Is it possible to do full point group calculations somehow? I have read the manual which says that psi-4
reverts to the highest abelian group but I have also seen multiple publications that do D4H calculations on H4 square planar molecule using psi4! So I was wondering if there is a way to do it?

No, Psi4 does not support non-Abelian point groups. You are either misreading those publications, or they’re misreporting what they did.
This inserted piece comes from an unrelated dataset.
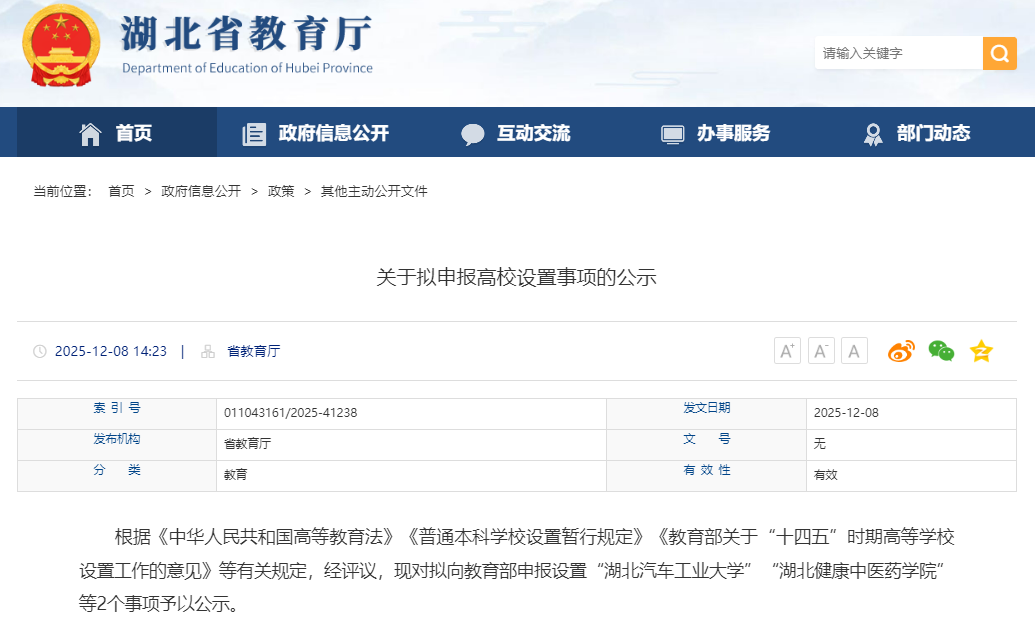Click the yellow star favorite icon
The height and width of the screenshot is (623, 1035).
pos(981,351)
I’m confused by your statement that “Psi-4 detects it to be of D2h symmetry and gives the SCF energy, MO coefficients, and MO energies accordingly.” It’s not the case that the D2h solution is fundamentally different than the D4h solution. Rather, there are multiple solutions. If all of them can be classified by D4h solutions, then they can also all be classified by D2h solutions. The D2h classification is just less fine.

It sounds like NWChem and Psi4 are giving different SCF solutions. The first step is to figure out which solution you want. Do you want the lowest energy? Do you know for sure that you want the NWChem solution? Do you know what the orbital occupation should be in D4h symmetry?

Thanks for your response. I am quite positive those publications used Psi4 to do FCI calculations of the H4 molecule as a function of the angle between the four H atoms in a planar structure. Maybe they had additional codes to do the exact square planar calculations (90-degree angle between four H molecules).

“The first step is to figure out which solution you want” - I wanted the D4H square planar solution which results in degenerate orbitals (HOMO-LUMO) of the H4 molecule which is possible only through NWChem calculations it seems.

“Do you know what the orbital occupation should be in D4h symmetry?” yes, in the D4H symmetry the wavefunction (HF) is a linear combination of the two possible states { (1a_1g)^2 (2e_u)^2 and (1a_1g)^2 (3e_u)^2 } which are degenerate (0.0523 Ea).